Records from a data source:
╭──
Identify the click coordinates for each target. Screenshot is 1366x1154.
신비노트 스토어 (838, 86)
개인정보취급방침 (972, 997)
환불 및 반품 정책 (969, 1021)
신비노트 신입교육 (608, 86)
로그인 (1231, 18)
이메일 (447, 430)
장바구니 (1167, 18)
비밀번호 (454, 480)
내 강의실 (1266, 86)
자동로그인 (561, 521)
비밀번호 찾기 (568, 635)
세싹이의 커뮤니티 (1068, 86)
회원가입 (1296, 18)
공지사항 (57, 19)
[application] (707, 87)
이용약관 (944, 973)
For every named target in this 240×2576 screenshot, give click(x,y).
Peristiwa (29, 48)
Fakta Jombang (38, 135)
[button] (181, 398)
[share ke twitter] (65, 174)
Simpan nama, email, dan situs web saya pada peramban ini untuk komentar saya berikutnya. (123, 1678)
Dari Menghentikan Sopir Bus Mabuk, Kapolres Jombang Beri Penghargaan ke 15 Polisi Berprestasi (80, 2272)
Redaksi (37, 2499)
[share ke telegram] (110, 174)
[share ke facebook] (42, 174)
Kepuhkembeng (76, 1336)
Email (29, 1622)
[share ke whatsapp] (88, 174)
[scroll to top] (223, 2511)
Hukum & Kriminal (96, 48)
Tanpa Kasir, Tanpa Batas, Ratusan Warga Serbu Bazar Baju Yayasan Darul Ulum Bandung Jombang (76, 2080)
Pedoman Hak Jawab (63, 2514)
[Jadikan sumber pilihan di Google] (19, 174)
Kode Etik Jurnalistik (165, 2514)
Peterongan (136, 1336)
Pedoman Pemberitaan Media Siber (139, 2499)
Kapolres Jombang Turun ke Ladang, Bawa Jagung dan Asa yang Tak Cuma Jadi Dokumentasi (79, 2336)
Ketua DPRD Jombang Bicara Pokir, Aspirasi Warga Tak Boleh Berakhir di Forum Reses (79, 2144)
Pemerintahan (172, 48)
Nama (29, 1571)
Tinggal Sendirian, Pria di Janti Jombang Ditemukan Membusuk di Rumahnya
╰──
> Exercise description: Using the data above, extract exactly the lines from the one that holds "[share ke twitter] (65, 174)" to the one that holds "Pedoman Hak Jawab (63, 2514)", both ends included, and no others.

> Answer below:
[share ke twitter] (65, 174)
Simpan nama, email, dan situs web saya pada peramban ini untuk komentar saya berikutnya. (123, 1678)
Dari Menghentikan Sopir Bus Mabuk, Kapolres Jombang Beri Penghargaan ke 15 Polisi Berprestasi (80, 2272)
Redaksi (37, 2499)
[share ke telegram] (110, 174)
[share ke facebook] (42, 174)
Kepuhkembeng (76, 1336)
Email (29, 1622)
[share ke whatsapp] (88, 174)
[scroll to top] (223, 2511)
Hukum & Kriminal (96, 48)
Tanpa Kasir, Tanpa Batas, Ratusan Warga Serbu Bazar Baju Yayasan Darul Ulum Bandung Jombang (76, 2080)
Pedoman Hak Jawab (63, 2514)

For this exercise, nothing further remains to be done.